Use the legacy streaming API

This document describes how to stream data into BigQuery by using the legacy tabledata.insertAll method.

For new projects, we recommend using the BigQuery Storage Write API instead of the tabledata.insertAll method. The Storage Write API has lower pricing and more robust features, including exactly-once delivery semantics. The tabledata.insertAll method is still fully supported.

Before you begin

  1. Ensure that you have write access to the dataset that contains your destination table. The table must exist before you begin writing data to it unless you are using template tables. For more information on template tables, see Creating tables automatically using template tables.

  2. Check the quota policy for streaming data.

  3. Make sure that billing is enabled for your Cloud project. Learn how to confirm that billing is enabled for your project.

  4. Streaming is not available through the free tier. If you attempt to use streaming without enabling billing, you receive the following error: BigQuery: Streaming insert is not allowed in the free tier.

  5. Grant Identity and Access Management (IAM) roles that give users the necessary permissions to perform each task in this document.

Required permissions

To stream data into BigQuery, you need the following IAM permissions:

  • bigquery.tables.updateData (lets you insert data into the table)
  • bigquery.tables.get (lets you obtain table metadata)
  • bigquery.datasets.get (lets you obtain dataset metadata)
  • bigquery.tables.create (required if you use a template table to create the table automatically)

Each of the following predefined IAM roles includes the permissions that you need in order to stream data into BigQuery:

  • roles/bigquery.dataEditor
  • roles/bigquery.dataOwner
  • roles/bigquery.admin

For more information about IAM roles and permissions in BigQuery, see Predefined roles and permissions.

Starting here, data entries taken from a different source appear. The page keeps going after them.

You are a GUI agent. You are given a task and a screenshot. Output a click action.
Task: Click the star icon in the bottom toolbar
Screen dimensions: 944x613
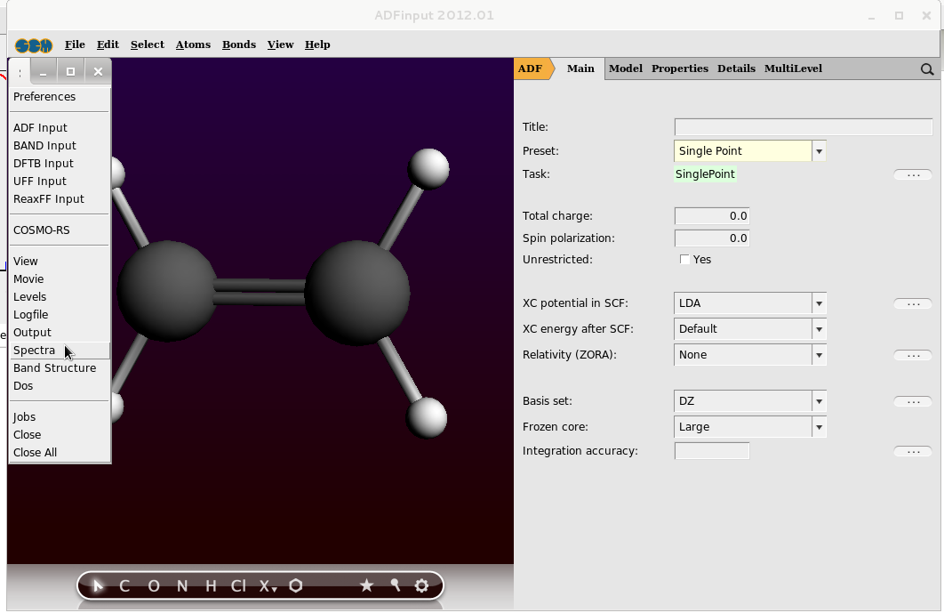(366, 585)
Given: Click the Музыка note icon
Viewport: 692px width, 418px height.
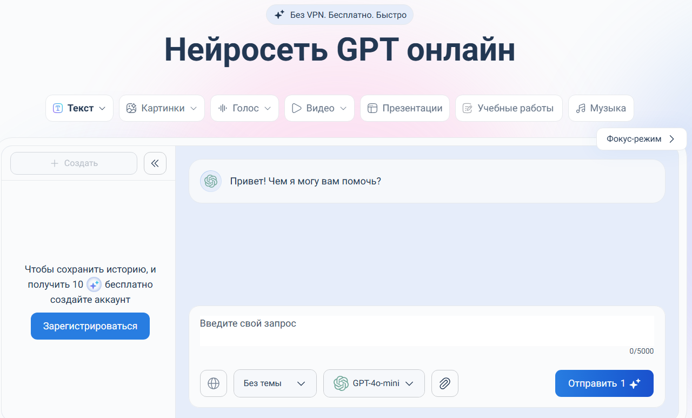Looking at the screenshot, I should pos(581,108).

Streaming data into BigQuery

C#

Before trying this sample, follow the C# setup instructions in the BigQuery quickstart using client libraries. For more information, see the BigQuery C# API reference documentation.


using Google.Cloud.BigQuery.V2;
using System;

public class BigQueryTableInsertRows
{
    public void TableInsertRows(
        string projectId = "your-project-id",
        string datasetId = "your_dataset_id",
        string tableId = "your_table_id"
    )
    {
        BigQueryClient client = BigQueryClient.Create(projectId);
        BigQueryInsertRow[] rows = new BigQueryInsertRow[]
        {
            // The insert ID is optional, but can avoid duplicate data
            // when retrying inserts.
            new BigQueryInsertRow(insertId: "row1") {
                { "name", "Washington" },
                { "post_abbr", "WA" }
            },
            new BigQueryInsertRow(insertId: "row2") {
                { "name", "Colorado" },
                { "post_abbr", "CO" }
            }
        };
        client.InsertRows(datasetId, tableId, rows);
    }
}

Go

Before trying this sample, follow the Go setup instructions in the BigQuery quickstart using client libraries. For more information, see the BigQuery Go API reference documentation.

import (
	"context"
	"fmt"

	"cloud.google.com/go/bigquery"
)

// Item represents a row item.
type Item struct {
	Name string
	Age  int
}

// Save implements the ValueSaver interface.
// This example disables best-effort de-duplication, which allows for higher throughput.
func (i *Item) Save() (map[string]bigquery.Value, string, error) {
	return map[string]bigquery.Value{
		"full_name": i.Name,
		"age":       i.Age,
	}, bigquery.NoDedupeID, nil
}

// insertRows demonstrates inserting data into a table using the streaming insert mechanism.
func insertRows(projectID, datasetID, tableID string) error {
	// projectID := "my-project-id"
	// datasetID := "mydataset"
	// tableID := "mytable"
	ctx := context.Background()
	client, err := bigquery.NewClient(ctx, projectID)
	if err != nil {
		return fmt.Errorf("bigquery.NewClient: %v", err)
	}
	defer client.Close()

	inserter := client.Dataset(datasetID).Table(tableID).Inserter()
	items := []*Item{
		// Item implements the ValueSaver interface.
		{Name: "Phred Phlyntstone", Age: 32},
		{Name: "Wylma Phlyntstone", Age: 29},
	}
	if err := inserter.Put(ctx, items); err != nil {
		return err
	}
	return nil
}

Java

Before trying this sample, follow the Java setup instructions in the BigQuery quickstart using client libraries. For more information, see the BigQuery Java API reference documentation.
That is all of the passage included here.